===== Material to process =====

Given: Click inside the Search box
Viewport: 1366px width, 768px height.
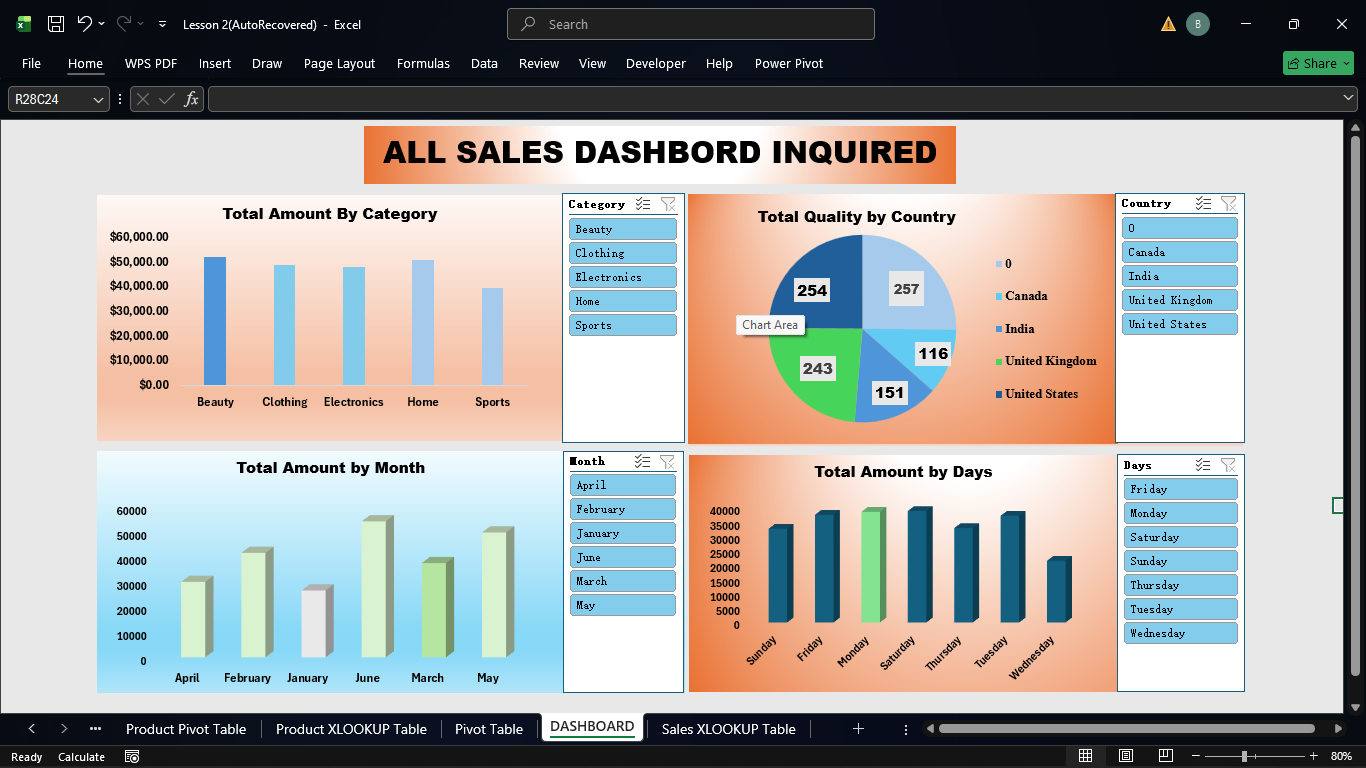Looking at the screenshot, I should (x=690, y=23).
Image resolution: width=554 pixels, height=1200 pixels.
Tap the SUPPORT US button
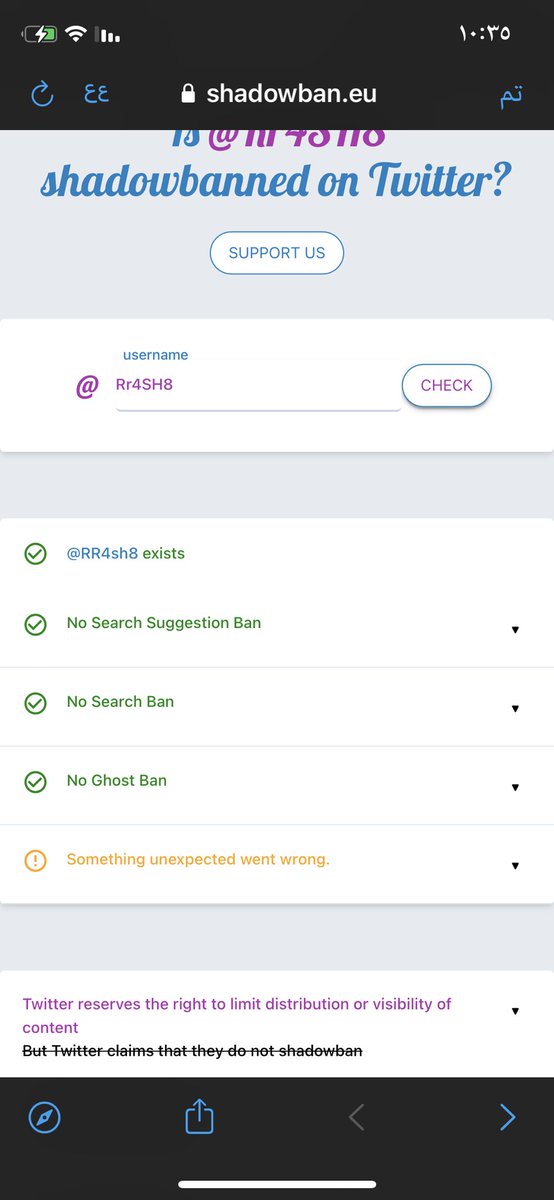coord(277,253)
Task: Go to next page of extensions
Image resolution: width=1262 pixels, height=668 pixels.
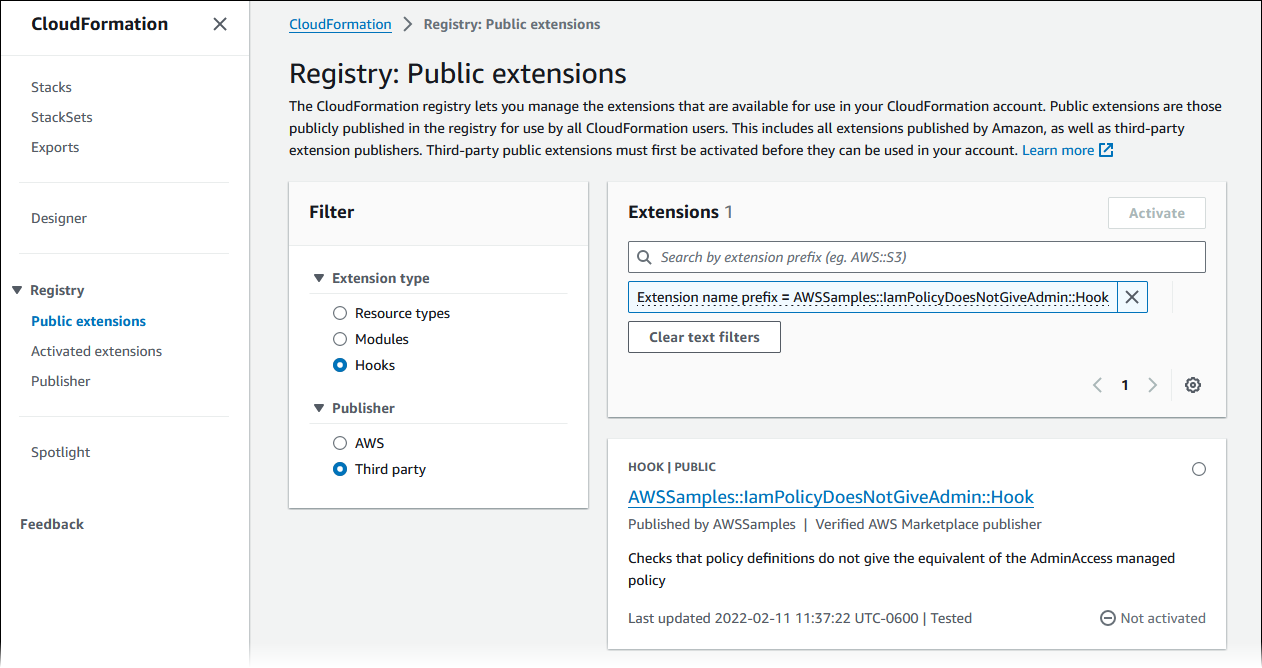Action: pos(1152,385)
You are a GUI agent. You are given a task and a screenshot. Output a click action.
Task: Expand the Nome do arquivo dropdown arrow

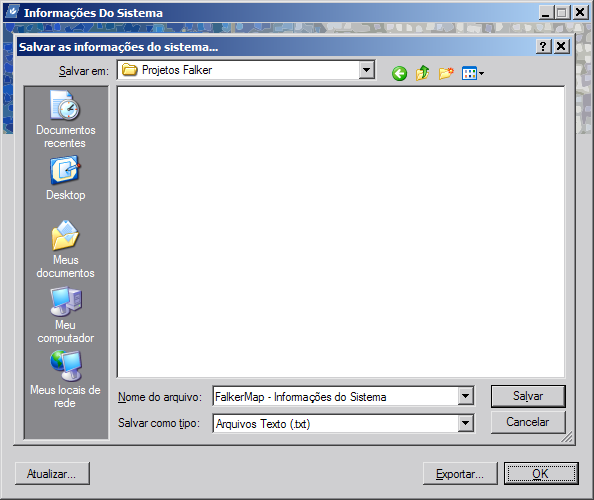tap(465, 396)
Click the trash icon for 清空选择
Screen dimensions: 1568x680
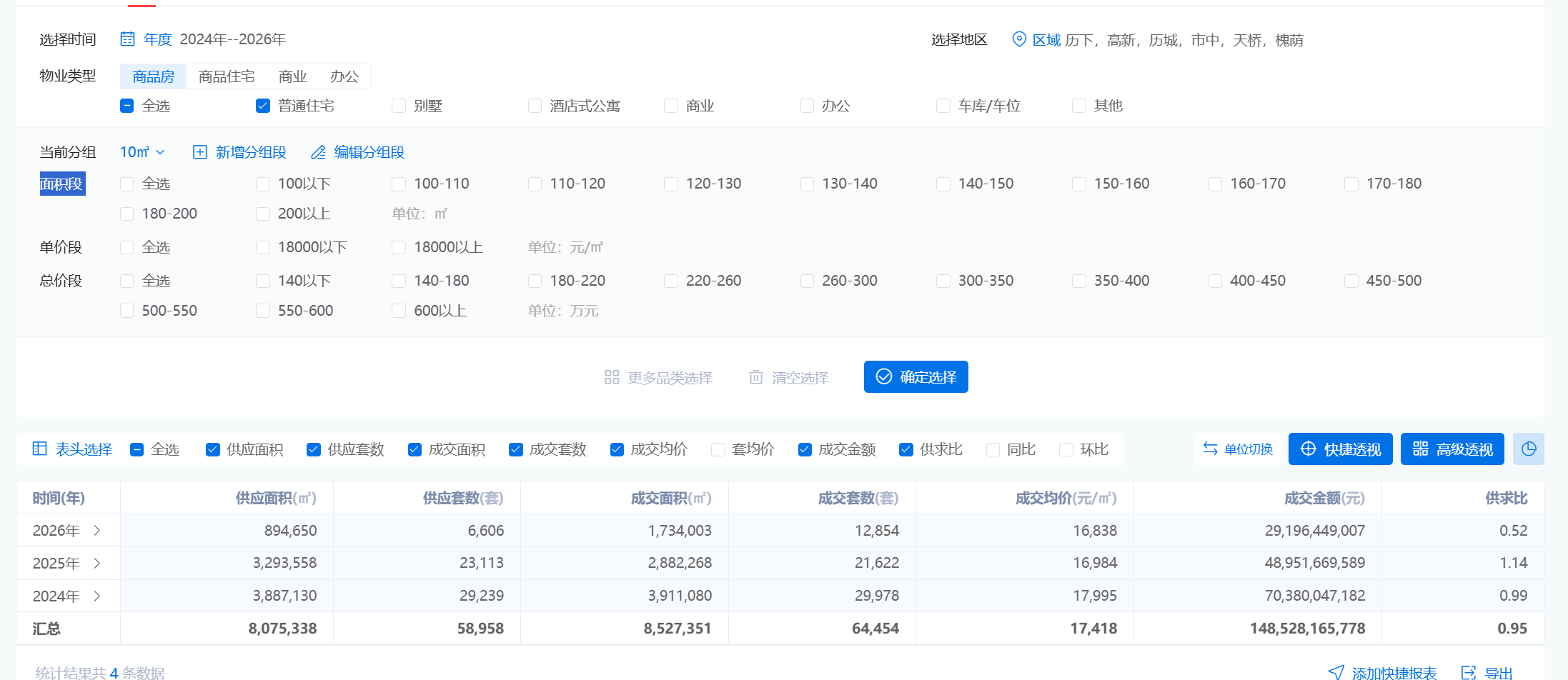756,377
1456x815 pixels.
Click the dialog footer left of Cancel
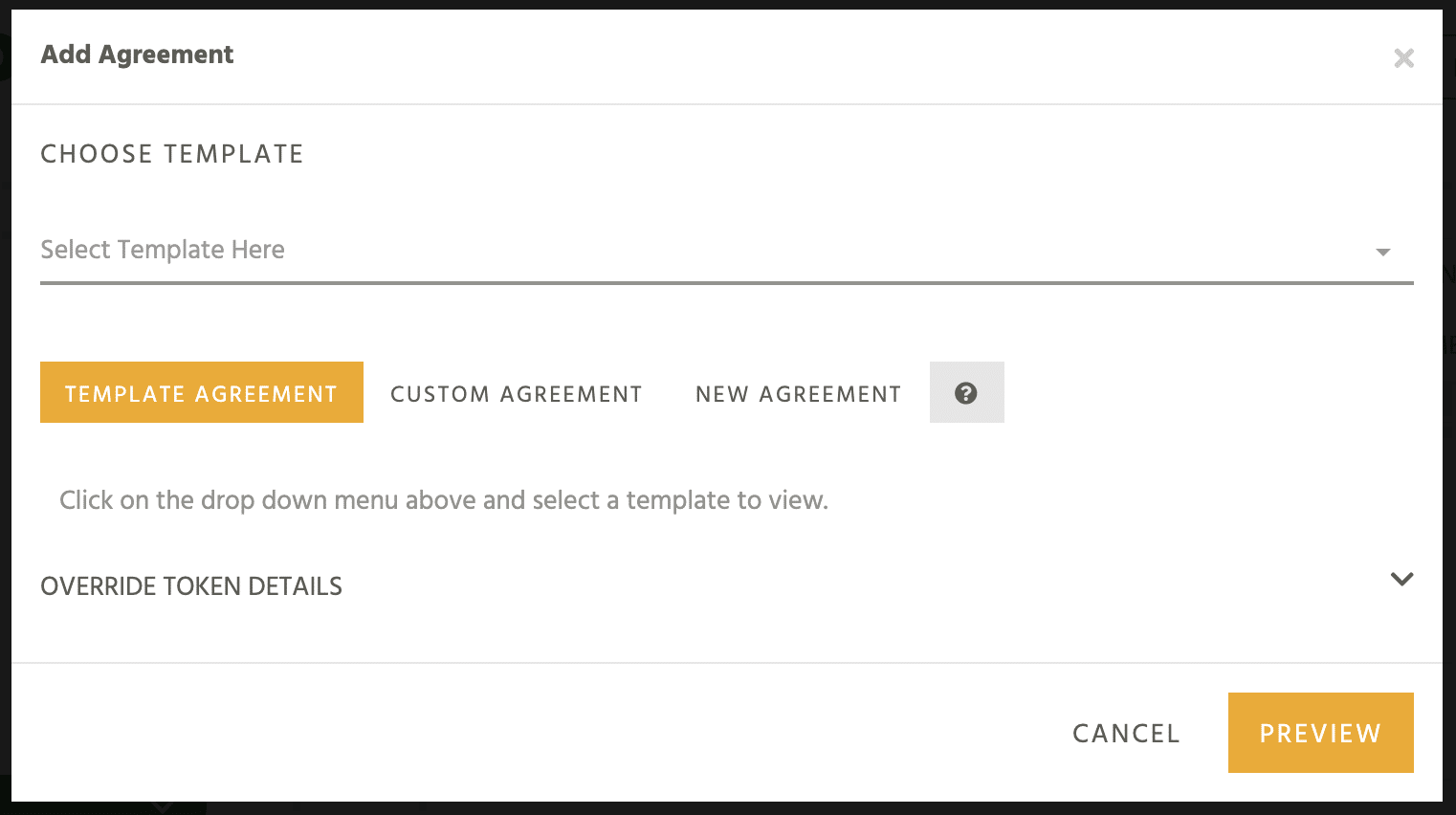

=====

Retype exactly, and only, the lines from the one containing "Image resolution: width=1262" through the end of the records above. Pictures stay out of the copy.

Image resolution: width=1262 pixels, height=668 pixels.
Action: pos(1152,385)
You are a GUI agent. You are given a task and a screenshot. Output a click action.
Task: Expand the Nome do arquivo dropdown arrow

tap(465, 396)
Click the trash icon for 清空选择
Screen dimensions: 1568x680
756,377
1456x815 pixels.
Click the dialog footer left of Cancel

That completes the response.